Monday, October 22, 2018

of guv kids and men

Many years ago in the dulcet Spring of 1991.
An innocent abroad.
I'm an Irish teenager wandering in the morning of the world down the London thoroughfare known as Picadilly Circus.
I'm with teenage versions of my brother Barn and cousin Vincent, neither of whom were ever innocent.
Barn turns to a street vendor and buys a newspaper.
The newspaper seller hands him his change and says: "Thanks Guv Kid."
Guv Kid?
Guv is short for Guvnor and is derived from the standard English word Governor.
I suppose he means the brother looks classy.
It's true that in this period of our youth, Barn has a certain sense of style.
Whenever he wins half my wages off me at Poker, he goes out and buys a Crombie coat and a few Matinique jumpers to add to his collection.
Vinnie who regularly wins the other half of my wages has no dress sense and will never be referred to as the Guv Kid by anyone.

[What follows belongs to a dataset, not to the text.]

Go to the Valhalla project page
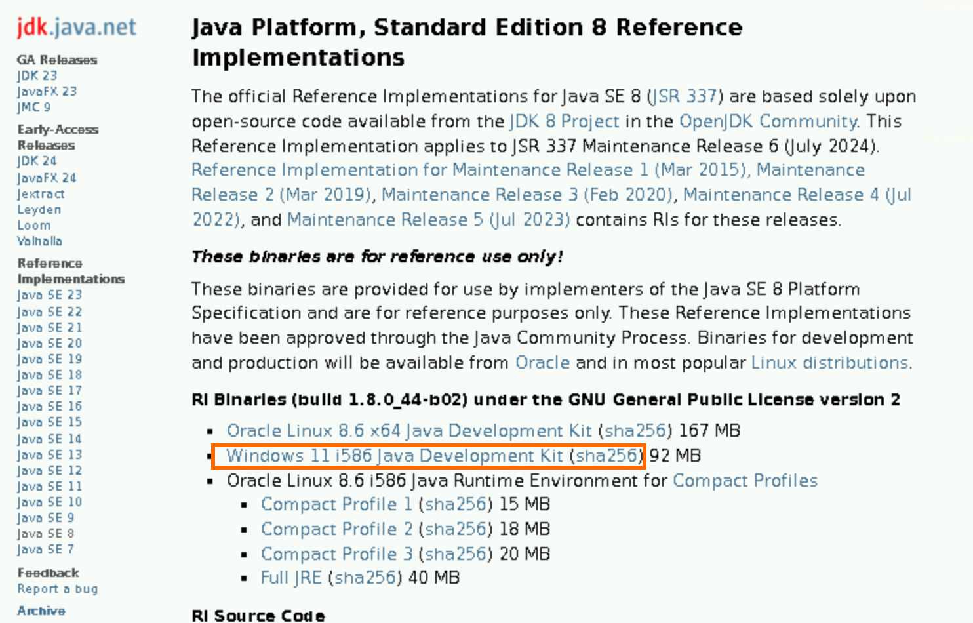This screenshot has height=623, width=973. tap(39, 241)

He spends my wages on purchasing racing greyhounds.
I kid you not.
But what a great phrase.
Guv Kid.
Even then I was thrilled by the cadence of it
Resonant and redolent of an older London glimmering in the shadows behind modernity.
I'm convinced that when the Messiah returns to the metropolis of Great Britain, the newspaper sellers of London will refer to him as the God Guv.

Sunday, October 21, 2018

considerations of medjugorje

The Two Who Walked Away

A curious side story relating to the Medjugorje apparitions comes in the form of two young people who supposedly saw something on the first day of the events on 24 June 1981 but who never saw anything afterwards.
A little girl called Milka Pavolovich and a gangly teenager called Ivan Ivankovic.
Milka is not to be confused with her sister Maria who became from the second day one of the core group of visionaries.
Ivan is not to be confused with Ivan Dragicevic who was there on the first day and also became part of the core group.
Why did Milka and Ivan Ivankovic never go back?
The second day Milka wasn't let go by her parents while Ivan is said to have refused to go, merely exclaiming: "These things are for children."
Did either or both go back eventually and still see nothing?
Had the moment passed?
Nearly 40 years later Milka's sister Maria and Ivan's friend Ivan Dragicevic still claim to be seeing the Blessed Virgin Mary at Medjugorje.
I know one thing.
If was investigating these apparitions, I'd want to talk to the two who walked away.